Les enfants sont devenus des parents rois qui s’immiscent, qui deviennent intrusifs, qui viennent à l’école pour se plaindre, qui arrivent aux réunions prévues pour demander des comptes à l’enseignant le sommant de tout justifier. « Vous soulignez en rouge, mais vous ne donnez pas la réponse. » Ainsi, la consigne donnée à l’élève devient parfois plus longue que le travail effectué par l’élève! Certains parents propagent aussi des rumeurs sur Facebook sans réellement s’informer. Les parents clients veulent aussi que leurs enfants ne soient pas trop bousculés, ils vivent leurs émotions à leur place, ils présentent une telle surdose de compassion pour leur progéniture qu’ils en viennent à refuser que leurs enfants grandissent, qu’ils affrontent le monde et ses difficultés, qu’ils apprennent à surmonter les obstacles. Comme si tout devait être facile, lisse, évident. Plus aucune contrainte n’est alors acceptée, il n’est plus question de se dépasser, l’enfance devient éternelle, le bonheur doit être euphorique. « Veuillez excuser mon fils qui n’a pas pu lire son livre pendant les vacances car nous étions en croisière en Egypte sur le Nil ;) ! » « Vous parlez du “Horla”, mais qu’est-ce que c’est que ce livre ? Je n’en ai jamais entendu parler, comment puis-je aider ma fille si vous nous sortez des trucs comme ça que personne ne connaît ? »

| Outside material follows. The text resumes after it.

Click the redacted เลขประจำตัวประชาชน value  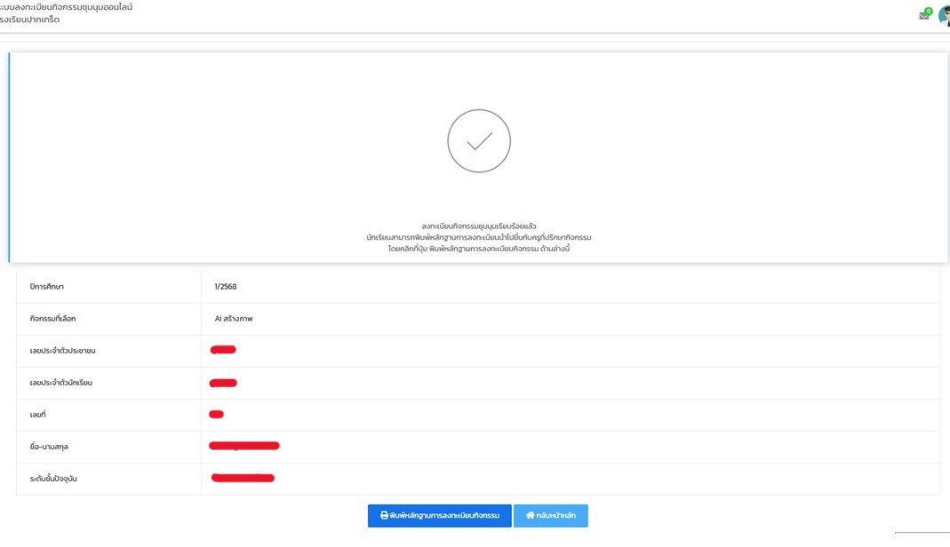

Il vaut mieux que deux professeurs soient présents, en classe, en réunion des parents afin d’avoir un témoin. « Vous n’aimez pas ma fille! » Aussi, puisqu’il ne faudrait pas trop les bousculer, les bouleverser, les défaire de leurs habitudes, évitons de leur donner à lire des romans trop sulfureux, des poèmes trop subversifs. Les préfets reçoivent une série de courriels où de manière spontanée, les parents expriment rapidement leurs doléances. Un enseignant serait trop brusque dans ses remarques, un autre donnerait à lire des romans trop longs. Il est vrai qu’il existe des professeurs qui manquent de bienveillance. Mais quand les enfants deviennent des rois, il n’est pas étonnant qu’ils soient remis à leur place de manière un peu assertive! Faut-il supprimer les allocations familiales sous prétexte que certains en abusent? Faut-il envoyer systématiquement des médecins contrôles, qui appartiennent au secteur privé sous prétexte qu’il existe quelques carotteurs? De même, faut-il en tant que parents exiger des caméras de surveillance en classe afin de vérifier si leurs enfants ne sont pas traumatisés sous prétexte que tous les enseignants manqueraient de pédagogie ou seraient de véritables tyrans? « Monsieur, nous savons que vous vous payez des vacances en emmenant nos enfants en voyage scolaire! » 

En ce qui concerne la culture, nous assistons à la diminution de la représentation de son importance dans les élites qui s’adonnent à la société du spectacle et divertissement. La culture a-t-elle dés lors des chances de survivre dans un monde marchand qui met en évidence tout ce qui brille pour être consommé? En France, une école supérieure célèbre a supprimé la culture générale de son examen d’entrée afin de lutter contre toutes les formes de discrimination. Or la culture générale est justement ce qui permet de reconnaître les points communs entre les hommes. De rejeter dans toutes les cultures ce qui est moins bon pour en garder le meilleur partout où elles ont voyagé. Garder ce qui est bon dans le christianisme, dans le judaïsme, dans l’athéisme, le soufisme etc.  Mais les croyances  des parents doivent être entendues et la neutralité est ainsi recommandée à l’enseignant qui se doit d’être le plus consensuel possible et de suivre les préceptes du relativisme culturel excessif.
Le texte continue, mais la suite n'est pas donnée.